§ SET EXERCISE: In the Leadenhall Market text, what is the market's roof made of?

§ SELECTED EXCERPT:
I visited it last week to check out the venue last week prior to collecting my pictures from our exhibition at the Barbican. It's on the first floor with lots of windows overlooking the market buildings and is the sort of place where people meet up all day long!
pen and sepia ink in a Moleskine sketchbook
copyright Katherine Tyrrell
Leadenhall Market itself is a splendid example of traditional market archtecture with enormous pillars, a wrought iron and glass roof and enormous lights hanging down from the roof. It used to be a food market but sadly has experienced a "Covent Garden" makeover and is now full of restaurants, pubs and wine bars for brokers and expensive dress shops for the female of the species!
I've been meaning to sketch in Leadenhall Market for years - without managing to do so. I'm really sad I didn't do so while it was still a proper market. However since it occurs to me that sketches of the City and Leadenhall Market might be appropriate for this exhibition - and since the market is under cover I'm thinking I might go back and do some more sketching this next month prior to the exhibition. After all the architecture is very splendid and there's an awful lot of people around to bring some life to a drawing!

§ RECORDS SUPPLIED:
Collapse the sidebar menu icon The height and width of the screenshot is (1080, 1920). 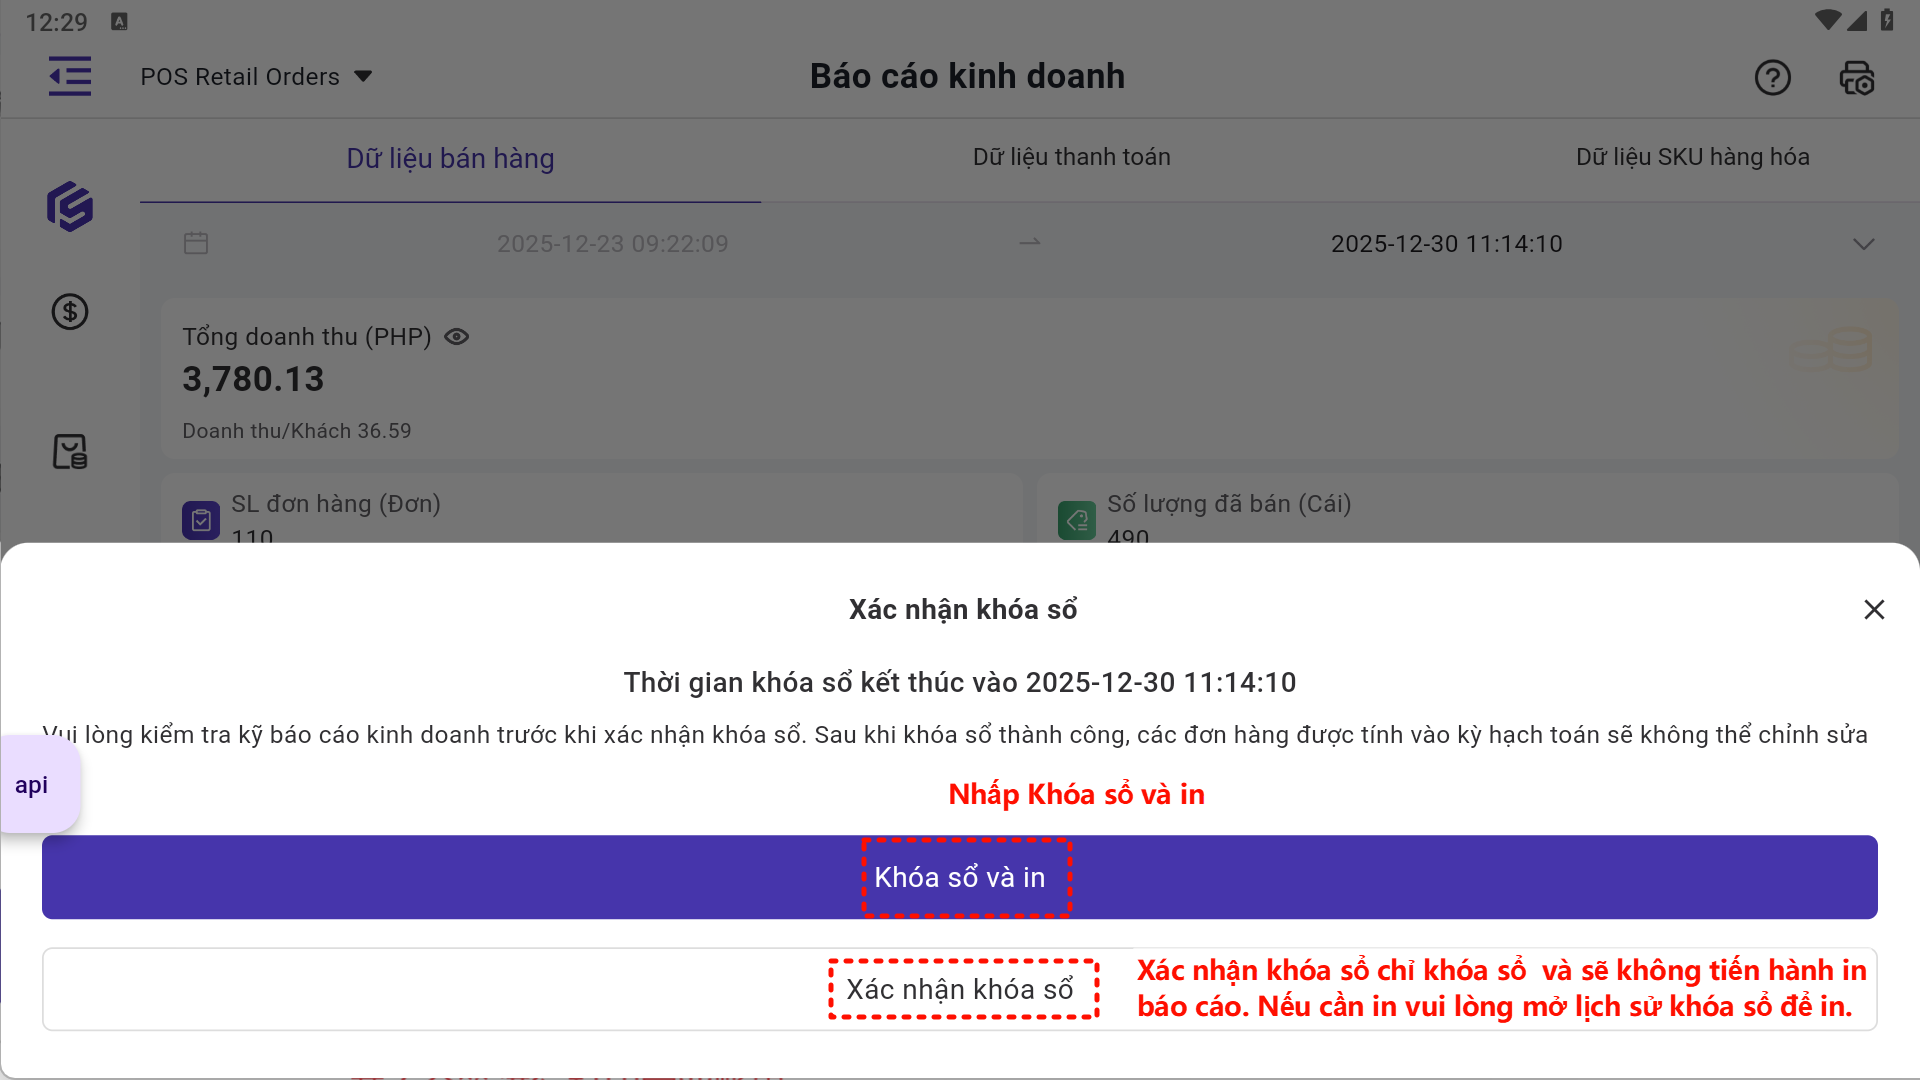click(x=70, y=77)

--

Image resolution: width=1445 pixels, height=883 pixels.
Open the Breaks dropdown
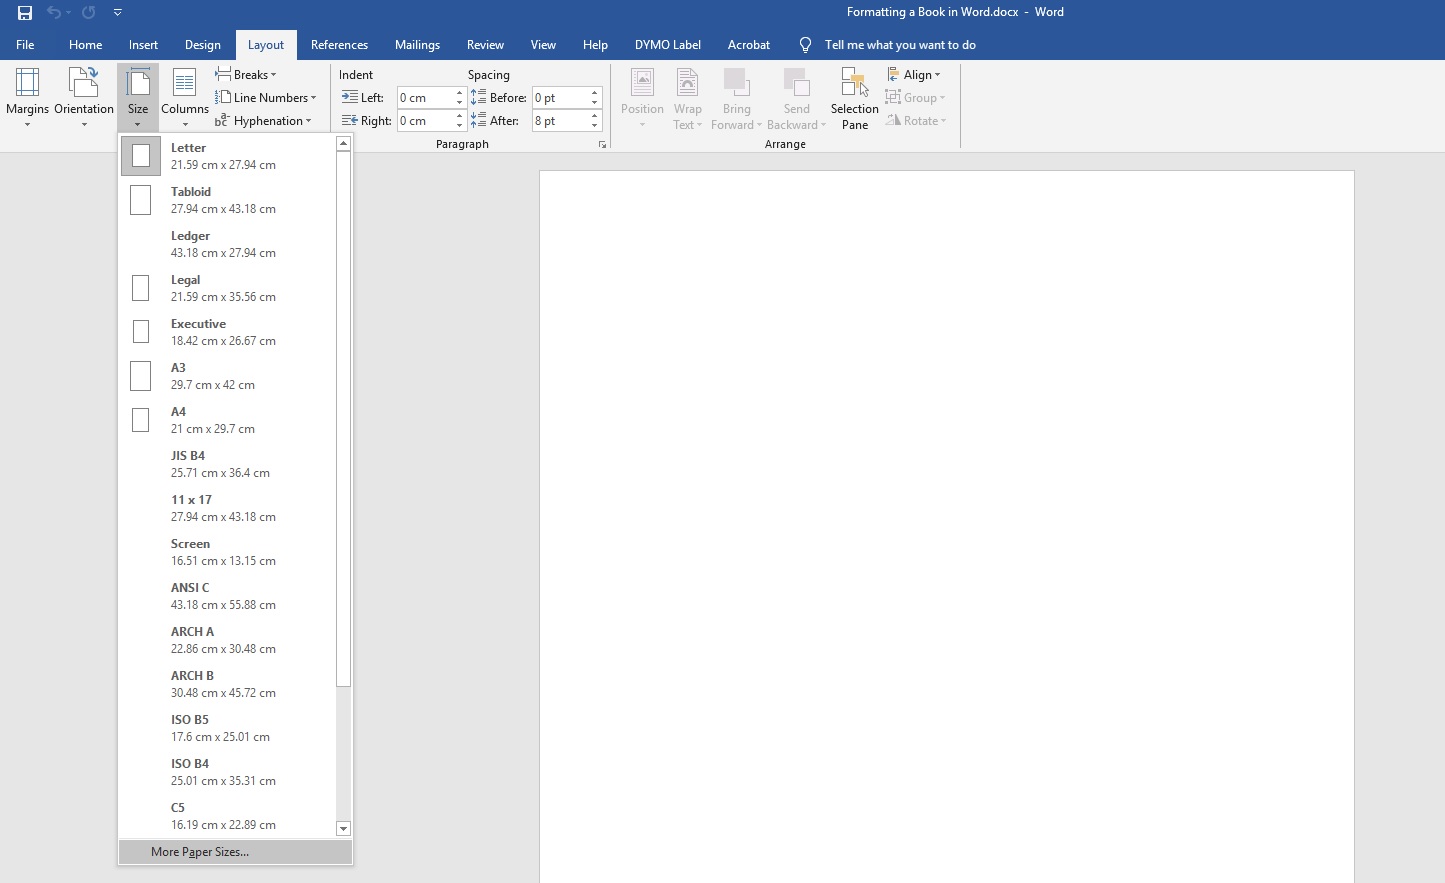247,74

§ COMPLETED EXERCISE: Wrought iron and glass.